- _Exercise directions_: Find each line in the material below that contains the word "dropdown" and copy those lines out in full.

Items listed in a dataset
──────

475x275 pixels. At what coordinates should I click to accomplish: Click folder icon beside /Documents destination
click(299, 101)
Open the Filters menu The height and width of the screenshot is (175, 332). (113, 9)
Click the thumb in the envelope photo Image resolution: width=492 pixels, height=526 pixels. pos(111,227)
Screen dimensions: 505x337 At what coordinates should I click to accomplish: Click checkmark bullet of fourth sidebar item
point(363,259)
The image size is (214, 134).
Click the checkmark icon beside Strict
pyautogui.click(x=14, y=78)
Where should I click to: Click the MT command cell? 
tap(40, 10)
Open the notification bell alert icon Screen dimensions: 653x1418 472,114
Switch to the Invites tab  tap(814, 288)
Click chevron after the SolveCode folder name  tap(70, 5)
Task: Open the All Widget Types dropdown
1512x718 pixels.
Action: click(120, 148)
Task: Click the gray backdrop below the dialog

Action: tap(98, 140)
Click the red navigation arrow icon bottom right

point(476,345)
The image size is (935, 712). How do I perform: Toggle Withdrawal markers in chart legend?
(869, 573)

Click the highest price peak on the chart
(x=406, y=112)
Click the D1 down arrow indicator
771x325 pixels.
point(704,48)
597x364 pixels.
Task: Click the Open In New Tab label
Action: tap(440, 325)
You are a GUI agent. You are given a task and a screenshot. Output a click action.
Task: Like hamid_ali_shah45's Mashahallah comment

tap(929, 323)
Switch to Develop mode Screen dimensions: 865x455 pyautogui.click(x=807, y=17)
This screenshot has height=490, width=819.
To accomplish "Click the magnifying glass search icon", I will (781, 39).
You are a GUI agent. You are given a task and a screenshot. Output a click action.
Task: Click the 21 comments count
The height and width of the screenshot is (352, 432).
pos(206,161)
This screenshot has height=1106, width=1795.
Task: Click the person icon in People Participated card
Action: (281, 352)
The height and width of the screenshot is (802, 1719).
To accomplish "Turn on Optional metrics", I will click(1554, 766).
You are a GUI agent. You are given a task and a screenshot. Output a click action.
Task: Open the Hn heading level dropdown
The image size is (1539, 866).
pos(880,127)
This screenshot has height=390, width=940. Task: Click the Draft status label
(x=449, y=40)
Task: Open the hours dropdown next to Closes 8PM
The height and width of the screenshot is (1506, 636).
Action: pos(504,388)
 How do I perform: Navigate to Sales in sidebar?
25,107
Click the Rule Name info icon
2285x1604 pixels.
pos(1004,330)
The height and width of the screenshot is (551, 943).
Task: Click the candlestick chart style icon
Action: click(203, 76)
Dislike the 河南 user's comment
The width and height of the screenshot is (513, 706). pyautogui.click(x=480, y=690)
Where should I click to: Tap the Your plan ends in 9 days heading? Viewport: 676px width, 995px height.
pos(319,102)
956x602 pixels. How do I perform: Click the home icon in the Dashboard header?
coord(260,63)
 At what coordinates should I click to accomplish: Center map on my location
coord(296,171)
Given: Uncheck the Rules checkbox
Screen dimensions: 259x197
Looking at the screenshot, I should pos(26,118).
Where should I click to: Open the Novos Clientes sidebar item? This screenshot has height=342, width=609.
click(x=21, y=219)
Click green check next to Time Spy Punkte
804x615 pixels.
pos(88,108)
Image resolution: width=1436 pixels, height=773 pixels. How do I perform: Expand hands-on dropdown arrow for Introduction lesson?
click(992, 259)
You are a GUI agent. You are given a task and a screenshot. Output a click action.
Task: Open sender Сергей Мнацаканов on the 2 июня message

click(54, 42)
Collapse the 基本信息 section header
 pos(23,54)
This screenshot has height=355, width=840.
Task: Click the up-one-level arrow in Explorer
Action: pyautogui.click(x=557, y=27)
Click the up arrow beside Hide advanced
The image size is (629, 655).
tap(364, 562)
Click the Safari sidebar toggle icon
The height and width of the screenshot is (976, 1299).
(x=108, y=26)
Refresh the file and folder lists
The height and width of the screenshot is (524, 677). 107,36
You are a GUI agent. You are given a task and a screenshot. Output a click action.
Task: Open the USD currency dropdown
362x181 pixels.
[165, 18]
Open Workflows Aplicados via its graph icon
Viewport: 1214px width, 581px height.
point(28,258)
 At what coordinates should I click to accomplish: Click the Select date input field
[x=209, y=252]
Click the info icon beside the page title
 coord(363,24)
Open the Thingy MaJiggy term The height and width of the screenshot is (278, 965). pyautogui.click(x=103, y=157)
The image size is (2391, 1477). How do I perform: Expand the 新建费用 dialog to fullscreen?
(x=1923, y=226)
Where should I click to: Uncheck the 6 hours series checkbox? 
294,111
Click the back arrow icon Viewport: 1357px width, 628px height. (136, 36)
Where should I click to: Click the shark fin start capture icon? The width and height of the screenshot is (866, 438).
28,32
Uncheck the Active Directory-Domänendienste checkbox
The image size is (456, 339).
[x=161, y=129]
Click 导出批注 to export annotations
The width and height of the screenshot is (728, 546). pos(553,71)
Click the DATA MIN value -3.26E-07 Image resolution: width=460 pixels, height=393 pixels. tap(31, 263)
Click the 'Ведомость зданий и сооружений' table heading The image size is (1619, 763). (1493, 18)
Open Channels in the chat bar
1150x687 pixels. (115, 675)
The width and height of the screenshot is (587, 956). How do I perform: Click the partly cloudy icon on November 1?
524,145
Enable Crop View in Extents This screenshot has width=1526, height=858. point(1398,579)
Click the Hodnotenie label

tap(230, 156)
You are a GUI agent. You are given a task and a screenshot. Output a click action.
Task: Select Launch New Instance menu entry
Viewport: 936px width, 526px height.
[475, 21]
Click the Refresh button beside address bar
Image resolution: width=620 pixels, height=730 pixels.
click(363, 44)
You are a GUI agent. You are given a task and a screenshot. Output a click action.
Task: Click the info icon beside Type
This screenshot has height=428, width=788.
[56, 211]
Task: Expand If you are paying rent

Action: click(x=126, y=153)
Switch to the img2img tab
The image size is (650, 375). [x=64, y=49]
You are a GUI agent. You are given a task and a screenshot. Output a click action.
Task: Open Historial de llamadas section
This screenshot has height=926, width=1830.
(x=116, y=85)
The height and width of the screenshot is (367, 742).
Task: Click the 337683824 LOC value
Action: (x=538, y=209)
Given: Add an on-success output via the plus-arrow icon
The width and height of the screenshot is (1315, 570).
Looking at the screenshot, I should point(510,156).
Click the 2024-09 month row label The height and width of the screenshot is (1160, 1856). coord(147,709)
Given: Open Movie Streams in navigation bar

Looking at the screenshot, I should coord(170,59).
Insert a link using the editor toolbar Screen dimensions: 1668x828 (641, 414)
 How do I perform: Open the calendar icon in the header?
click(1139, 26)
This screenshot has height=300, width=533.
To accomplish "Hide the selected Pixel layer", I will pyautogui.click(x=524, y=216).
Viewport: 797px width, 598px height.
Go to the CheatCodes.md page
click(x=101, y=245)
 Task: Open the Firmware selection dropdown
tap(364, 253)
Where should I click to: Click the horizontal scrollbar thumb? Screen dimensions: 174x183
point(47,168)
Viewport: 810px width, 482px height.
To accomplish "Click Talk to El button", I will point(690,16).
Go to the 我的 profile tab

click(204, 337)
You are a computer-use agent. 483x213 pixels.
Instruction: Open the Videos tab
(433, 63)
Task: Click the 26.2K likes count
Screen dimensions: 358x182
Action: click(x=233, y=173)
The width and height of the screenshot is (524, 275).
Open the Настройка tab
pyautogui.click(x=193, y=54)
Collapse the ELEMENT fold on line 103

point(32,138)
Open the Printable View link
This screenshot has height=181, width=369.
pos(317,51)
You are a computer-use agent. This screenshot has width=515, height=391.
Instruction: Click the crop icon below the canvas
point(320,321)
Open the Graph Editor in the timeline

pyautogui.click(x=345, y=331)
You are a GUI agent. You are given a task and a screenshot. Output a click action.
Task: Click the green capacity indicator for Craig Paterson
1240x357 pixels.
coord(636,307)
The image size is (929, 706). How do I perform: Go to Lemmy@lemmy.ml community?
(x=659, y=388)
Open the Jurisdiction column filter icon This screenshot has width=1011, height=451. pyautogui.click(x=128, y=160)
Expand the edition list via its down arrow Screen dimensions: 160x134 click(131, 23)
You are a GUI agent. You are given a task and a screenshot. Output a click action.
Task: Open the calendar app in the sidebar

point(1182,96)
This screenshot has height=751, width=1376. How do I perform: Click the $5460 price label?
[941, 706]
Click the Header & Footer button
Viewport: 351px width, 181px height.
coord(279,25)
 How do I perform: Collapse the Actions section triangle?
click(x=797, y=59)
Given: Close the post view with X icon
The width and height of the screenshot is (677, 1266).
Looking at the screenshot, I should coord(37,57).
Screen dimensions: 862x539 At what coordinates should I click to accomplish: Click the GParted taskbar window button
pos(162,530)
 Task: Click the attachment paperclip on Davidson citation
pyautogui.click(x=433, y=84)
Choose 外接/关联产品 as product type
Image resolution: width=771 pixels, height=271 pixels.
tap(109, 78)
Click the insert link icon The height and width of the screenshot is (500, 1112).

──────

- _Problem solution_:
Task: Open the All Widget Types dropdown
Task: Open the Hn heading level dropdown
Task: Open the hours dropdown next to Closes 8PM
Image resolution: width=1436 pixels, height=773 pixels. How do I perform: Expand hands-on dropdown arrow for Introduction lesson?
Task: Open the USD currency dropdown
 Task: Open the Firmware selection dropdown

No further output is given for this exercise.